California is beating all other states when it comes to giving residents enough incentives to flee. With the Golden State’s recently enacted AB5 law now scaring companies from hiring freelancers, things are about to get even worse. Despite the despair of many who rely on freelance work to pay the bills, bureaucrats are unimpressed, saying they simply don’t believe the naysayers.
Democratic Assemblywoman Lorena Gonzalez, AB5’s author, has made a name for herself for continuing to deny charges that her bill is hurting workers, claiming her intentions were good. But the claim that forcing companies to reclassify freelancers as employees, AB5’s core goal, hasn’t aged nicely, especially as workers in a variety of fields, from rideshare drivers to journalists, complain about their plummeting earnings.
On Twitter, it’s clear the new law is upsetting both the left and the right. Users such as conservative commentator and Redstate editor Kira Davis, journalist and beer enthusiast Beth Demmon, disabled essayist and film critic Kristen Lopez, and “All-American Muslim Girl” author Nadine Jolie Courtney are all openly concerned about their future, due to the fact that media outlets are no longer seeking to publish their work. Despite their public display of concern regarding AB5 and how the law will further impact their careers, Gonzalez seems oblivious as to how her bill could hurt anybody.
In a recent interview on local San Diego TV station KUSI, the assemblywoman dismissed concerns about AB5, going as far as saying that the complaints of a freelance translator who says she’s having a hard time getting jobs were nothing but lies.
“I’m sorry, and I feel that she does feel that way. But, I don’t think it’s true.”

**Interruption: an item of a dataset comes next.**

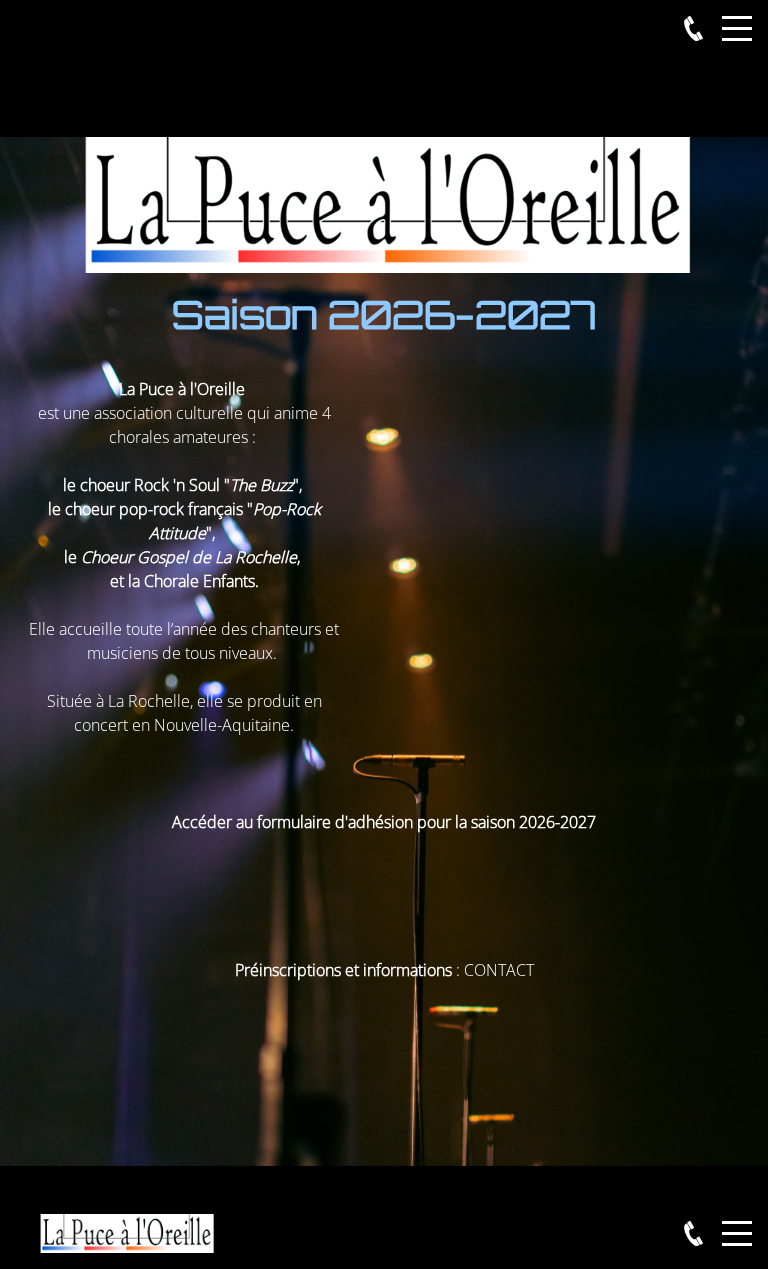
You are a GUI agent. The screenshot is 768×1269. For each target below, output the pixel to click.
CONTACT (499, 970)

In the past, the assemblywoman lost her cool and resorted to profanity on Twitter when responding to a critic who was saying people were no longer going to be able to get more side gigs thanks to her bill.
Clearly, the lawmaker sees no problem with people losing their livelihoods thanks to her work.
As California sees an exodus of working class families in the works, rules like AB5 provide workers infinite more incentives to move elsewhere. Unfortunately, there’s absolutely nothing that will disarm prideful bureaucrats like Gonzalez — and that’s by design.
Lawmakers have no incentives to worry about the outcome of their bills.
Feel-good promises are what voters are all about, and politicians aren’t in the business to help — they are in it to get reelected. By the next election cycle, few if any, will remember that the San Diego Democrat was to blame for the despair of thousands of Californians.